Task list:
1/ Answer these questions using the passage on caregivers and babies' attention.
(a) Into which two primary groups did most caregivers fall?
(b) Did researchers give the parents any specific direction on how to interact?
(c) Who led the study?
2/ Write the next part of the passage on caregivers and babies' attention, picking up after its last sentence.
====== Text under study
Most caregivers fell into two primary groups: those who let the children lead the play session and those who tried to direct it. Researchers did not give the parents any specific direction as to how they should interact.

Mutual Gaze Prolongs Babies' Attention Spans

The caregivers who were most successful in sustaining the children’s attention were those who followed a child’s natural interest in a toy and then jumped in by naming the object and encouraging play.

If both a child and parent initially paid attention to the same object for more than 3.6 second,  the infant’s gaze lingered an average of 2.3 second, or about four times,  longer than the gaze of babies whose parents averted their eyes sooner.

A Moment Makes a Difference

A few seconds may seem inconsequential. But when you multiply a few moments over and over in daily play sessions during a critical stage in mental development, it can make a profound difference, says Chen Yu, who led the study.
============
====== Records provided
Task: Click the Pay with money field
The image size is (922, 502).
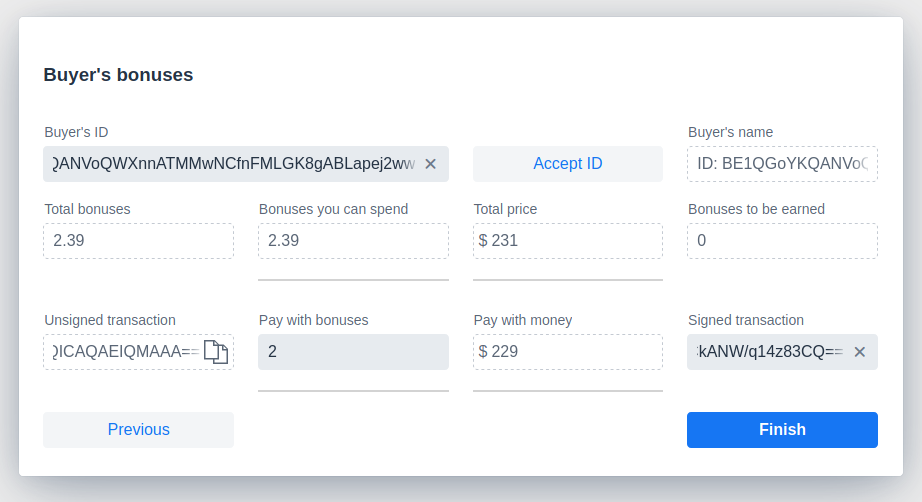Action: [x=568, y=352]
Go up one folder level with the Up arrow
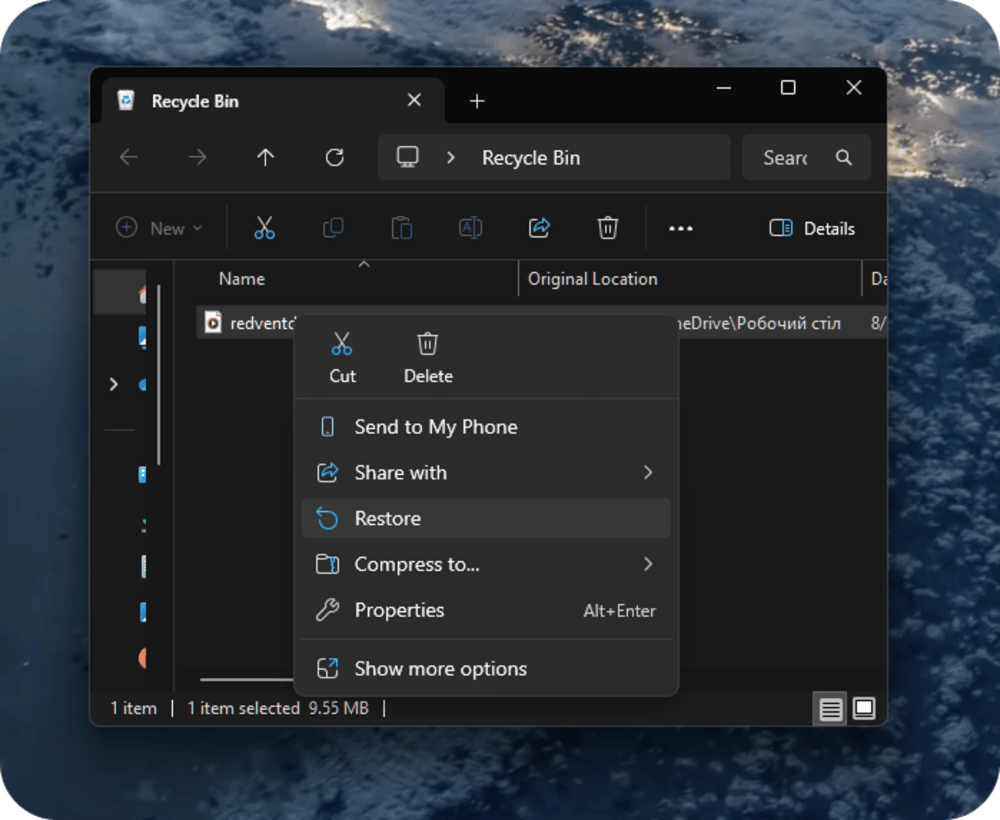Viewport: 1000px width, 820px height. (x=265, y=158)
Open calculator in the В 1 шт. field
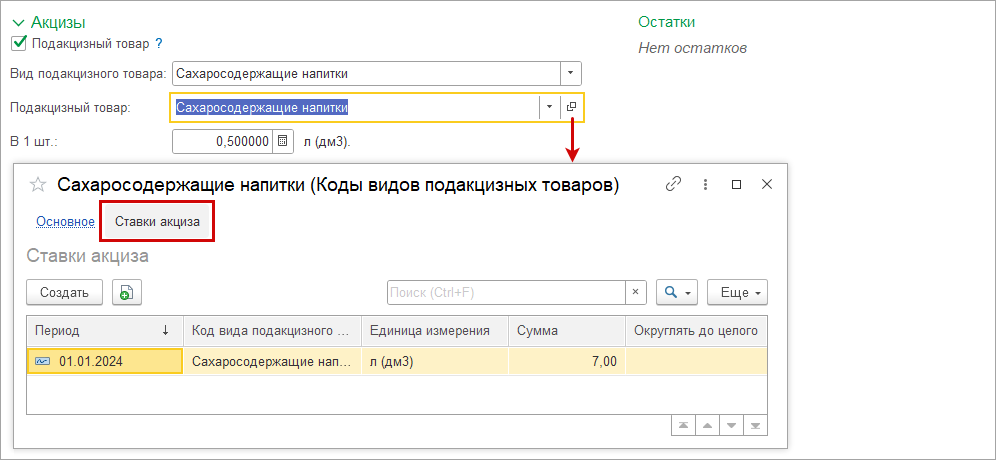 pyautogui.click(x=283, y=141)
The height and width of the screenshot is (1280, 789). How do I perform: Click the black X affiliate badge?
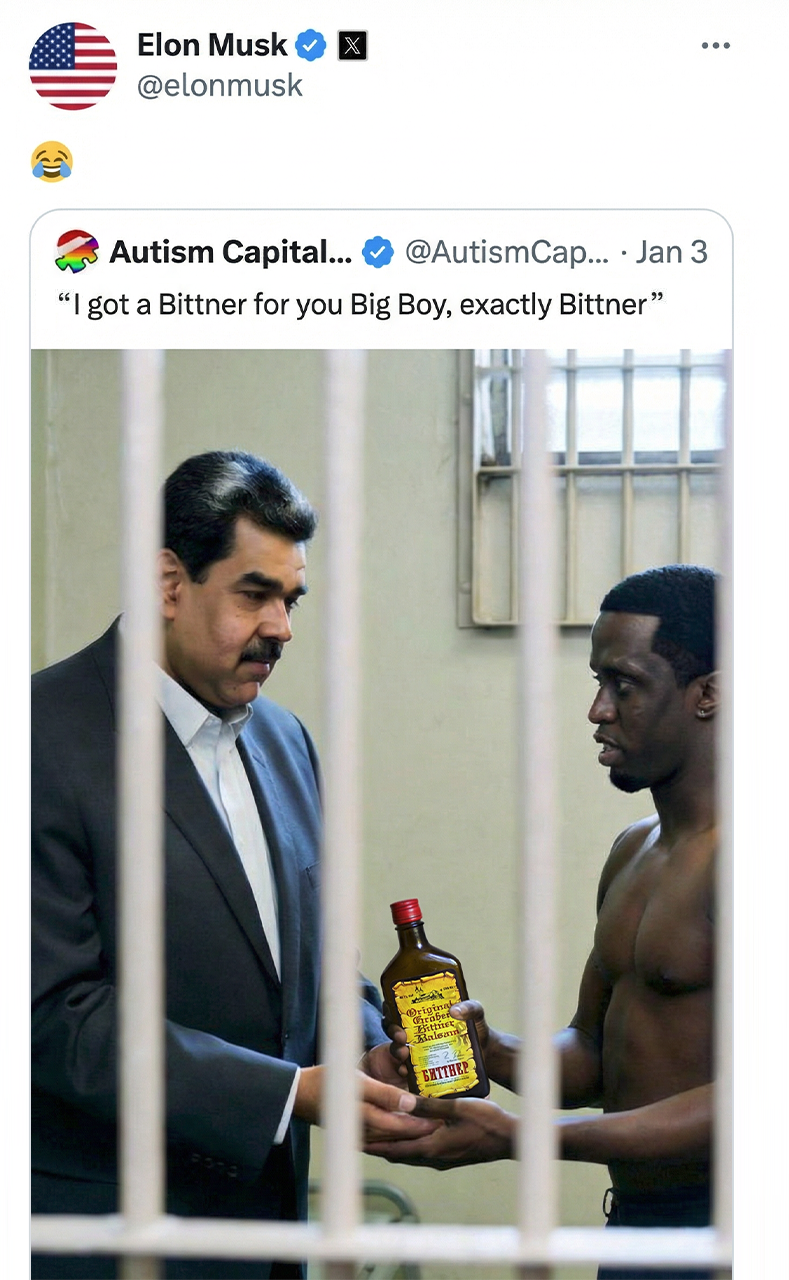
============
Results in order:
1/
(a) Those who let the children lead the play session and those who tried to direct it.
(b) No.
(c) Chen Yu.

2/
"The ability of children to sustain attention is known as a strong indicator for later success in areas such as language acquisition, problem-solving and other key cognitive development milestones."

The team will soon publish follow-up research looking at the children's development at age two. Yu says that study found that children with engaged parents had a larger vocabulary than children with parents who did not. Yu wouldn't disclose how many more words,  but he called the difference 'substantial.'

The shortest attention spans in the study were observed in a third group, in which caregivers weren't very engaged with the children. These distracted caregivers tended to sit back and not play along, or simply look elsewhere during the exercise.

"When you've got someone who isn't responsive to a child's behavior," Yu says, "it could be a real red flag for future problems." He cites Attention-Deficit/Hyperactivity Disorder or behavior issues as potential outcomes for kids who don't learn to sustain focus.

Results Counter Traditional Thinking

Historically scientists thought biology was responsible for a child's attention span -- some babies are just born more inclined to stay focused. But the researchers contend their study shows that focus can be influenced and increased through social interaction.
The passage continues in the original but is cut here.